## Task requirements
The job is to find each line in the entries holding the string "options" and copy that line.

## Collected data
--- --- ---
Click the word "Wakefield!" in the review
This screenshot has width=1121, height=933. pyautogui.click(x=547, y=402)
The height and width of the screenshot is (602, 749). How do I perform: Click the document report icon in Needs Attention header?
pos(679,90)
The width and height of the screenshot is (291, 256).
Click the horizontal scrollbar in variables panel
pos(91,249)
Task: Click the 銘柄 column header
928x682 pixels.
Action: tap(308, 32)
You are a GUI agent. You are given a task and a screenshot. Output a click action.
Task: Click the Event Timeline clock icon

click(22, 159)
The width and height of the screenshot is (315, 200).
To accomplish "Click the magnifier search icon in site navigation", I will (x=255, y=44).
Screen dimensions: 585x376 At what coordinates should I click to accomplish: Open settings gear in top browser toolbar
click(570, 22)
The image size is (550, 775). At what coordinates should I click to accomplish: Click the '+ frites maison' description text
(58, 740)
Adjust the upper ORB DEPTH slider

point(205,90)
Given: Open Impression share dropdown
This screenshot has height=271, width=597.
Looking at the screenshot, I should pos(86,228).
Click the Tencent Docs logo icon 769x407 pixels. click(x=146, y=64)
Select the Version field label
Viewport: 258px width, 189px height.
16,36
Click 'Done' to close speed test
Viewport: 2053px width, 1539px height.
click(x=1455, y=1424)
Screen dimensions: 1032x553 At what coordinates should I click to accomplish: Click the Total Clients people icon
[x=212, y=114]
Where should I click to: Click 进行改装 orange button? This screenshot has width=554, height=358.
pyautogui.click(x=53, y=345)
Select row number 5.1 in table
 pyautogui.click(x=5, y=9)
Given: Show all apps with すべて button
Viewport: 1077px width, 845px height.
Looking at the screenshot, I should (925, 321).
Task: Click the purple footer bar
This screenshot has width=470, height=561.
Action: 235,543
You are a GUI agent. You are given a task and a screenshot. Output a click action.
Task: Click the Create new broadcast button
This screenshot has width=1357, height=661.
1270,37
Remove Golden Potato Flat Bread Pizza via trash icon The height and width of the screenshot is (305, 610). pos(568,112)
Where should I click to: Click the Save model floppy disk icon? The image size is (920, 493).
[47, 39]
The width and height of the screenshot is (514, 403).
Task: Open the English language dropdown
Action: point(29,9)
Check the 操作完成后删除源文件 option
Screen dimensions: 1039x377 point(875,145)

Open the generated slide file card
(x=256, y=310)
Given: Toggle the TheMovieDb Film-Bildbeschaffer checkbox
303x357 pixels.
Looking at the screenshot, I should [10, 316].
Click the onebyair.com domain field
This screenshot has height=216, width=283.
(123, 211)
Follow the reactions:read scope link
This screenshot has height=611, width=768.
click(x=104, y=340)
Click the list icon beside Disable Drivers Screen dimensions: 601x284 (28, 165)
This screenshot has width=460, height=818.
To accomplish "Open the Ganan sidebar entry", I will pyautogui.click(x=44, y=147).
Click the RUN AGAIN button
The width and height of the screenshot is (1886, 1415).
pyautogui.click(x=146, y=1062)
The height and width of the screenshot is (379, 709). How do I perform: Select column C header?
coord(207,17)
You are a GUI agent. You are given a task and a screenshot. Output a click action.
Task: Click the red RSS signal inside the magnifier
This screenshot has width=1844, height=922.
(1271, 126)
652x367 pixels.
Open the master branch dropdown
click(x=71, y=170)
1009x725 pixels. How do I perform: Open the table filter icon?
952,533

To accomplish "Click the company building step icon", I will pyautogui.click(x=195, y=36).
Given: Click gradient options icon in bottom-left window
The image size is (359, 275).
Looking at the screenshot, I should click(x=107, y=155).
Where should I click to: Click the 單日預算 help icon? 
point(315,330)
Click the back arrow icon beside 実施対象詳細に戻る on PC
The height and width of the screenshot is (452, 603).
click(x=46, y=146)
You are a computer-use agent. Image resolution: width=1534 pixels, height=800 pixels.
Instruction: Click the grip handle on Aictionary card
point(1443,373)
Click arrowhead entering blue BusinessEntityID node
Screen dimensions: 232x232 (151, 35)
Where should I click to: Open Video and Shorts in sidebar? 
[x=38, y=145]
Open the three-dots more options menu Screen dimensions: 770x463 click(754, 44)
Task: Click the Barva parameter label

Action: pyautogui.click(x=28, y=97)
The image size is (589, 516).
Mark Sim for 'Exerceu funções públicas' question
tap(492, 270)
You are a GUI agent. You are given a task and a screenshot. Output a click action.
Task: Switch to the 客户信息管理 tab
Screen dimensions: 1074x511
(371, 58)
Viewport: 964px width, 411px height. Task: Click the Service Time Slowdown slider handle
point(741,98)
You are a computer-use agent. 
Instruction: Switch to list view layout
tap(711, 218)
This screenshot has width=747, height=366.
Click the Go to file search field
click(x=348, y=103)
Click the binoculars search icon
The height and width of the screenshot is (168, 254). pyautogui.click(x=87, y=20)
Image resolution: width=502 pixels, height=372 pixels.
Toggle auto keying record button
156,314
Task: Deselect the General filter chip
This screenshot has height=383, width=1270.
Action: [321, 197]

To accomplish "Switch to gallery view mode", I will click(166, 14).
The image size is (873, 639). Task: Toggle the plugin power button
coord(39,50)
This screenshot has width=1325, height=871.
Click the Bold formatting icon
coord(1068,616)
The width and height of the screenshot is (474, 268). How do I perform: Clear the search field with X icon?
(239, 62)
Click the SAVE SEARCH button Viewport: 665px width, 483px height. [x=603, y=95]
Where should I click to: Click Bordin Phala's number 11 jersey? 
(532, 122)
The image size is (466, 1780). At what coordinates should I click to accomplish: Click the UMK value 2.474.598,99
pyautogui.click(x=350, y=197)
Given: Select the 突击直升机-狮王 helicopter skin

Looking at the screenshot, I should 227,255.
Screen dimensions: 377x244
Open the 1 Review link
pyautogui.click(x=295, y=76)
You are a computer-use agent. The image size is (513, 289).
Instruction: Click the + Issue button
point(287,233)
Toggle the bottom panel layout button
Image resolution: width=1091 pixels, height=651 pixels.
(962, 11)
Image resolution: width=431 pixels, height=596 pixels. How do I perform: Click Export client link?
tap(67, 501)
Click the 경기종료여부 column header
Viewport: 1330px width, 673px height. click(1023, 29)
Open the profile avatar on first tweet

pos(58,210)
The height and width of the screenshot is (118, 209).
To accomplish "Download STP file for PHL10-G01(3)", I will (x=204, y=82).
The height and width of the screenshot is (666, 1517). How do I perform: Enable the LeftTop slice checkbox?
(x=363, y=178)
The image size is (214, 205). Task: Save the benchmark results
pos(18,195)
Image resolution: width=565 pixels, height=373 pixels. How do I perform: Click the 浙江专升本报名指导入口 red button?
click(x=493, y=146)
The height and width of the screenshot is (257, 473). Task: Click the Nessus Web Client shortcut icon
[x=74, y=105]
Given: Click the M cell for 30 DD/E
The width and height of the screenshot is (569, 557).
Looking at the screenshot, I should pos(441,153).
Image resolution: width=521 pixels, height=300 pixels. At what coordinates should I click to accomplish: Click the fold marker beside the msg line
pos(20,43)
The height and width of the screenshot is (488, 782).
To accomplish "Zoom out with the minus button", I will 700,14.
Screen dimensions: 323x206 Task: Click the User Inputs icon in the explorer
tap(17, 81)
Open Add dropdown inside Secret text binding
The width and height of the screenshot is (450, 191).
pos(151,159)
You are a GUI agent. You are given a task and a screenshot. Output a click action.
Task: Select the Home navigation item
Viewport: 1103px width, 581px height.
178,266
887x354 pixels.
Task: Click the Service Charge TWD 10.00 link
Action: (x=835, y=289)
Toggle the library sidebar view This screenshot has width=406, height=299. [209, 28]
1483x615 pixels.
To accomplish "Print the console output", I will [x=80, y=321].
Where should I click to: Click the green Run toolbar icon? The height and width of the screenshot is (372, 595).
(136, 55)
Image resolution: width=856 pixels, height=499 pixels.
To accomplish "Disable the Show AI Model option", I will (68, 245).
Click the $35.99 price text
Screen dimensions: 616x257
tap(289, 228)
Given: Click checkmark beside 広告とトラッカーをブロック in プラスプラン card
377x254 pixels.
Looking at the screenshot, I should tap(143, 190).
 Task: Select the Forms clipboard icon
--- --- ---
## Answer space
Given: Click gradient options icon in bottom-left window
Open the three-dots more options menu Screen dimensions: 770x463 click(754, 44)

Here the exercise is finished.